Creating glass objects using 3D printing is not easy but a groups of researchers including one of Indian-origin has now used a better technique to produce complex glass objects with addictive manufacturing.

Researchers from ETH Zurich (Swiss Federal Institute of Technology in Zurich) used the method based on stereolithography, one of the first 3D printing techniques developed during the 1980s.

David Moore, Lorenzo Barbera and Kunal Masania in the Complex Materials group led by ETH processor Andre Studart developed a special resin that contains a plastic and organic molecules to which glass precursors are bonded.

The resin can be processed using commercially available ‘Digital Light Processing’ technology.

This involves irradiating the resin with UV light patterns. Wherever the light strikes the resin, it hardens because the light sensitive components of the polymer resin cross link at the exposed points.

_DATA LINES_.
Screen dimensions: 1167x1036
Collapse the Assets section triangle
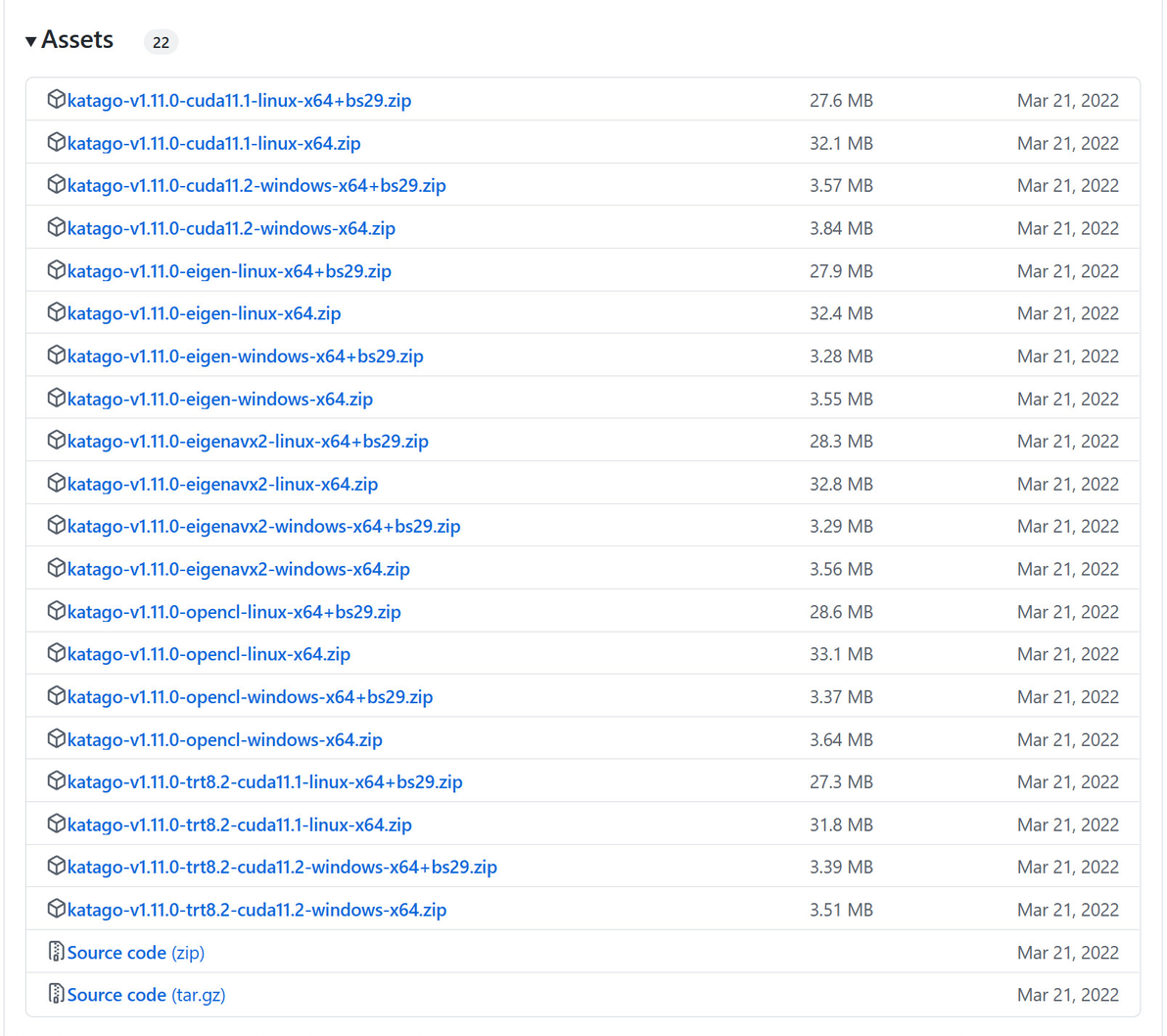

_REQUIRED TASK_. Repeat the part of the article on 3D-printed glass between "The resin can" and "the exposed points.", inclusive, word for word.

_TASK ANSWER_.
The resin can be processed using commercially available ‘Digital Light Processing’ technology.

This involves irradiating the resin with UV light patterns. Wherever the light strikes the resin, it hardens because the light sensitive components of the polymer resin cross link at the exposed points.